Meisinger se rascó la cabeza.

—Ya. ¿Pero qué pueden tener que ver los nazis con esta historia de las drogas?

Müller cerró la ventana aceptando su derrota: desde que había dejado de echarles migas, los gorriones habían perdido todo interés en su persona.

—¡Los puñeteros nazis están envueltos en esto de alguna manera! Te diré cómo lo imagino: el día antes de las elecciones una cuadrilla nazi apaleó convenientemente a un grupo del Partido Socialista, le quitó los carteles, y se fue a por este Hinkmann. Le rompieron el cuello y como son así de graciosos y de campechanos, tiraron el muerto al hospicio. Luego matan a otro hombre desde un coche con un bastidor para propaganda electoral, y por último en la Hermandad de Armeros, asesinan a dos hombres también con alambre de espino, y resulta que los culpables, según el portero, son un grupo de cuatro o cinco. Un grupo como el que iba pegando carteles. Coincide.

—Sí, ¿pero por qué?, ¿cuál fue el móvil?

—No lo sé, pero si conseguimos echarle mano a ese Josef que mató al viajante de farmacia seguro que se aclaran muchas cosas. Y ahora tenemos la agenda: tú, por lo pronto, busca todos los Josef y J inicial que haya en la agenda de Hinkmann y vamos a ver si alguno de ellos tiene algo que ver con el partido nazi… Y si es sanitario o algo similar, mejor. Hay demasiados sanitarios en este asunto.

—De acuerdo.

—Por lo demás, vamos a seguir a los proveedores a ver dónde nos conducen. Y vamos a interrogar a cuatro o cinco consumidores, por si logramos sacarles algo. No será muy difícil encontrar a media docena de adictos a la morfina…

—Supongo que no —refrendó Meisinger.

—Pero lo primero es lo de la agenda.

Los dos policías se sentaron, cada uno a un lado de la mesa del despacho, para completar inmediatamente esa tarea. No habían empezado aún cuando alguien llamó a la puerta.

—Hay una llamada para usted, comisario —anunció el policía que atendía el teléfono aquella tarde.

—Ya le dije que no quería que me molestara nadie —repuso Müller.

—Pero es una señora y es la tercera o cuarta vez que llama. Y me pareció que debía decírselo.

—Pásemela —aceptó Müller, que tenía un olfato casi infalible para captar significados ocultos en el tono de sus subordinados.

Descolgó el teléfono y respondió con el saludo oficial de su puesto.

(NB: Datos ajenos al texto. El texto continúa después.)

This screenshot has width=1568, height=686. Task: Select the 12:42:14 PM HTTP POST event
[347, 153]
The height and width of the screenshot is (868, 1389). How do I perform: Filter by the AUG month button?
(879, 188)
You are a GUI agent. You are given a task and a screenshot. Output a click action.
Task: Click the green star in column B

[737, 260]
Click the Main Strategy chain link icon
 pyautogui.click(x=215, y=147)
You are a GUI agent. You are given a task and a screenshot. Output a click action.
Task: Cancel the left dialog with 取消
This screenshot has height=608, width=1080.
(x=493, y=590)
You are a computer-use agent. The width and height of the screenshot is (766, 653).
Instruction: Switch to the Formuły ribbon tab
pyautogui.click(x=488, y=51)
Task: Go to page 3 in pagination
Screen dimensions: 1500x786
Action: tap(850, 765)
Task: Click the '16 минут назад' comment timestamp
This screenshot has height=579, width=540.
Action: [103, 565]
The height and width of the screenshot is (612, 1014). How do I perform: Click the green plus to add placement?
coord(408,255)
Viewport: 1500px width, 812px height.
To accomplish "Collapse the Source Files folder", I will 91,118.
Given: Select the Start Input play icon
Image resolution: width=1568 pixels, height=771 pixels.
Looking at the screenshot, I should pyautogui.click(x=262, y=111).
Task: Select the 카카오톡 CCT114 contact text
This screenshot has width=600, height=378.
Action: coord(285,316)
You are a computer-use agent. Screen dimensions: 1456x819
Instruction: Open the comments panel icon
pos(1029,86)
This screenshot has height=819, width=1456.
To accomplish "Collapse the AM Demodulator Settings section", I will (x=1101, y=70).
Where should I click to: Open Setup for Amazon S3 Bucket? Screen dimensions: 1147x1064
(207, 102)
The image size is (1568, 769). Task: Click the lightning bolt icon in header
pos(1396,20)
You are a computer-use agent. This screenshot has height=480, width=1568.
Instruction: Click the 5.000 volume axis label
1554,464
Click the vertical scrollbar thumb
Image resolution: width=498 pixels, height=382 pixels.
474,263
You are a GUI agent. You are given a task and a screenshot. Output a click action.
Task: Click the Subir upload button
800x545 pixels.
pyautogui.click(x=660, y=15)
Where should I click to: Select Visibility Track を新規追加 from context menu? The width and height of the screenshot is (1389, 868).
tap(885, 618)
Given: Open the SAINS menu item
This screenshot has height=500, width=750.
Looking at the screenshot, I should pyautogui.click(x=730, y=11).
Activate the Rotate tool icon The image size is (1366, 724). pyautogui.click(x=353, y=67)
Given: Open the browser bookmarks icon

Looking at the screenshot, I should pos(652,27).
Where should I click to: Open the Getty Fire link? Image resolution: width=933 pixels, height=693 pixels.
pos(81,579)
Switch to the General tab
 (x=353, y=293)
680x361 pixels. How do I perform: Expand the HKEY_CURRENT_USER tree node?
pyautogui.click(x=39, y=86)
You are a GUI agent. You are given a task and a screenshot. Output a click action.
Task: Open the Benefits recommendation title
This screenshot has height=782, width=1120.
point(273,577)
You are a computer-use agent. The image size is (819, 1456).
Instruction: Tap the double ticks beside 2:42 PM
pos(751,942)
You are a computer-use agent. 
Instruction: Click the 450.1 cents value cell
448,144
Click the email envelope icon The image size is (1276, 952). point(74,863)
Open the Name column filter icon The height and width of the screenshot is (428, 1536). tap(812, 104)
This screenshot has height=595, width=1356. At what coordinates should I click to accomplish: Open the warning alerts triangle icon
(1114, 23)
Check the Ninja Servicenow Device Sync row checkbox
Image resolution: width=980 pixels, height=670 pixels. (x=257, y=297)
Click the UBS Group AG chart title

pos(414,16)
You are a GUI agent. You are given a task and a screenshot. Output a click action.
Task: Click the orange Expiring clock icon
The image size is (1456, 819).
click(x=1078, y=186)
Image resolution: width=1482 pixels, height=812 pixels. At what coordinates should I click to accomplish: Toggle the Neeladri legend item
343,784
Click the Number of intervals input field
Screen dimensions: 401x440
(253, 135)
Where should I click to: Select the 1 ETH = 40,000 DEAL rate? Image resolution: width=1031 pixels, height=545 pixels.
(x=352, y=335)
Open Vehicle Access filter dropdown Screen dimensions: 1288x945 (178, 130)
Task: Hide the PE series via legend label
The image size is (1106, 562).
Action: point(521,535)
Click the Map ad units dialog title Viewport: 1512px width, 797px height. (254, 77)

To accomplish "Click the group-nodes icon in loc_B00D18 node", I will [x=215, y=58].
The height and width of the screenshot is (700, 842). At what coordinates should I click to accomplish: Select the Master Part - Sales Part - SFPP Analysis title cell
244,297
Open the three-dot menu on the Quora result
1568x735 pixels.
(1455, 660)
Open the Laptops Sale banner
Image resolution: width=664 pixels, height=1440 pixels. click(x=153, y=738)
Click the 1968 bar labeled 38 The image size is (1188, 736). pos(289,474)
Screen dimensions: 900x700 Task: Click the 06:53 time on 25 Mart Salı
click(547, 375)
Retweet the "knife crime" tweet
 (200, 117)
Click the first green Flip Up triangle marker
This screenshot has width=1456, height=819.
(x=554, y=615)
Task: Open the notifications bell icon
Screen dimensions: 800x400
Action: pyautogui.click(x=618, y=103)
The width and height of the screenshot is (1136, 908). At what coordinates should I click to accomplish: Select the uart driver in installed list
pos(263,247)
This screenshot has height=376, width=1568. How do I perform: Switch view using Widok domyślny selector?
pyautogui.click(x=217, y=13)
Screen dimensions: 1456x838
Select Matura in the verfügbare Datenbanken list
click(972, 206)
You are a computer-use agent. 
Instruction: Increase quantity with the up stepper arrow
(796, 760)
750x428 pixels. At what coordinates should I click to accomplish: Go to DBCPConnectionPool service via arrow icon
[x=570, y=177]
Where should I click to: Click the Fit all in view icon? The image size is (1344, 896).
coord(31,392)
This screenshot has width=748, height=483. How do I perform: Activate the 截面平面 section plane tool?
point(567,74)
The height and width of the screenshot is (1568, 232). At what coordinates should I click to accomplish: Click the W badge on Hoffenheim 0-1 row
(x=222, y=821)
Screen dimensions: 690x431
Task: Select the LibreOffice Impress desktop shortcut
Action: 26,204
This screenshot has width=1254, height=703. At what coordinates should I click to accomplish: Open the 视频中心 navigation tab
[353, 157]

—Sí. Sí señora. Cuando usted quiera, señora —respondió después de escuchar unos instantes—. Aquí en comisaría, o donde usted crea conveniente. Perfecto. En su casa entonces. Mañana. A las seis. Sí, sé dónde es, por supuesto. A su servicio, señora —concluyó con extremada cortesía antes de colgar.

—La señora Strahler. La viuda del secretario del alcalde —aventuró Meisinger.

—Buen oído, sí señor —alabó el comisario con media sonrisa.

—Di mejor buena vista. Casi te has puesto pálido cuando te dijo quién era.

—Entre brujos y psicoanalistas me tenéis hasta las narices —trató de bromear Müller antes de volver a la agenda de Hinkmann.